Project Details
- Machine Learning Solutions
- August 12, 2021
Automated Data Extraction and Segregation for Government Departments
Client:
Government departments seeking efficient monitoring of news published about them in various news feeds.
Challenge:
To automate the process of scraping and extracting data from multiple websites, categorize the data by departments, and deliver relevant news to respective government departments.
Solution:
1. Data Collection:
- Collected URLs and edition names of news sources.
- Obtained permission from private editions.
- Manual segregation of data.
- Applied filters to identify reserved keywords.
- Trained an ML algorithm using the keywords.
2. Prediction and Delivery:
- ML algorithm identifies relevant news feeds and departments interested in the news.
- News feeds are provided to the algorithm for inference.
- Algorithm identifies news related to different departments.
- Delivers relevant news to official email IDs of related departments (e.g., secretariat, cabinets, officials).
3. Data Gathering:
- Employed Python pre-built libraries for web scraping.
- Machine crawls information from different websites.

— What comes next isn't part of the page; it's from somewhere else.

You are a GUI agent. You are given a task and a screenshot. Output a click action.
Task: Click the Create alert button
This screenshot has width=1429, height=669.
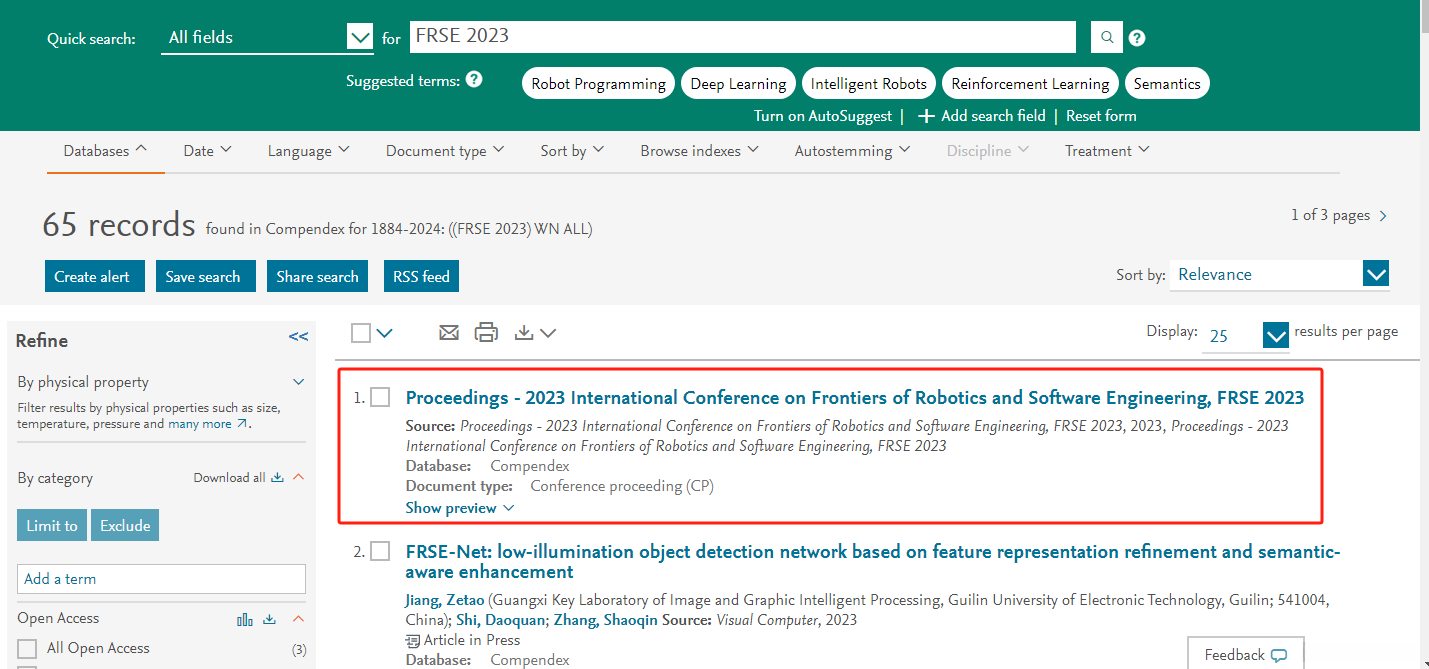[94, 277]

- News items are stored in a database for further processing.
4. Data Segregation:
- After collecting sufficient data, traditional machine learning algorithms identify keywords pertinent to various departments.
- Relevant information is shared with the respective departments.
Results
- The system scrapes and delivers the latest updated information every hour.
- Data is based on reserved keywords and sent to the appropriate departments.
- Automation eliminates the need for manual monitoring, saving time and effort for government departments.
Benefits:
- Efficient monitoring of news published about government departments.
- Timely delivery of relevant information to the concerned departments.
- Automation reduces manual effort and increases productivity.
- Improved awareness and responsiveness to news and public perception.